Desde 2008, a área vem desenvolvendo várias moléculas híbridas especificamente para o tratamento de malária. Atualmente, os pesquisadores da Síntese trabalham com quatro fármacos para malária (artesunato, cloroquina, mefloquina e primaquina), com os quais são feitas modificações em suas estruturas.
Outro trabalho também publicado na Bioorganic é Síntese de novos derivados quinolínicos com potencial atividade contra Plasmodium falciparum.
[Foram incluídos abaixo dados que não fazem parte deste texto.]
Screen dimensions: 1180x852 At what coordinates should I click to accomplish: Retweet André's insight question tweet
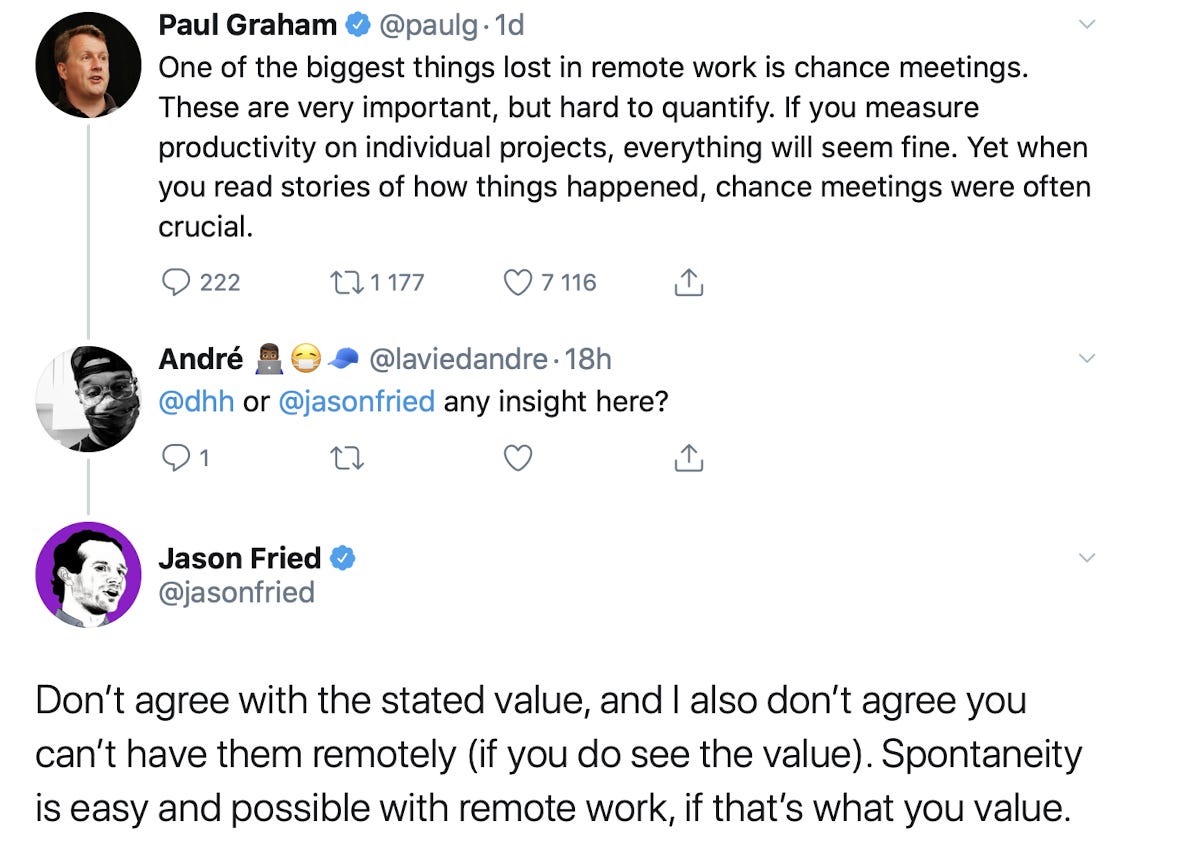click(x=348, y=458)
Neste caso, os pesquisadores de Farmanguinhos criaram moléculas híbridas com os princípios ativos sulfadoxina e cloroquina. “Os resultados têm sido satisfatórios, apresentando menos efeitos adversos”, ressalta Núbia Boechat, que coordena o grupo de pesquisa. As informações foram disponibilizados, em 2015, na Malaria Nexus, que é uma plataforma de conhecimento online, que capta e disponibiliza a especialistas todos os melhores trabalhos sobre esta doença negligenciada no mundo.
Núbia informa que o estudo mais avançado contra a malária é o Mefas, sigla para o sal híbrido contendo artesunato (AS) e mefloquina (MQ). “A partir do desenvolvimento do ASMQ (medicamento em dose fixa combinada), nós da Síntese de Fármacos fizemos uma molécula híbrida com os dois fármacos, que nós chamamos de Mefas. Atualmente o projeto está na fase de biodisponibilidade, na qual está sendo avaliada sua farmacocinética. Dependendo do resultado, gostaríamos de fazer os ensaios clínicos, eliminando as etapas anteriores, uma vez que ele é feito a partir de duas moléculas que já têm a toxicologia conhecida”, argumenta Núbia. Segundo ela, o sal híbrido tem produzido menos efeitos adversos do que o medicamento em DFC.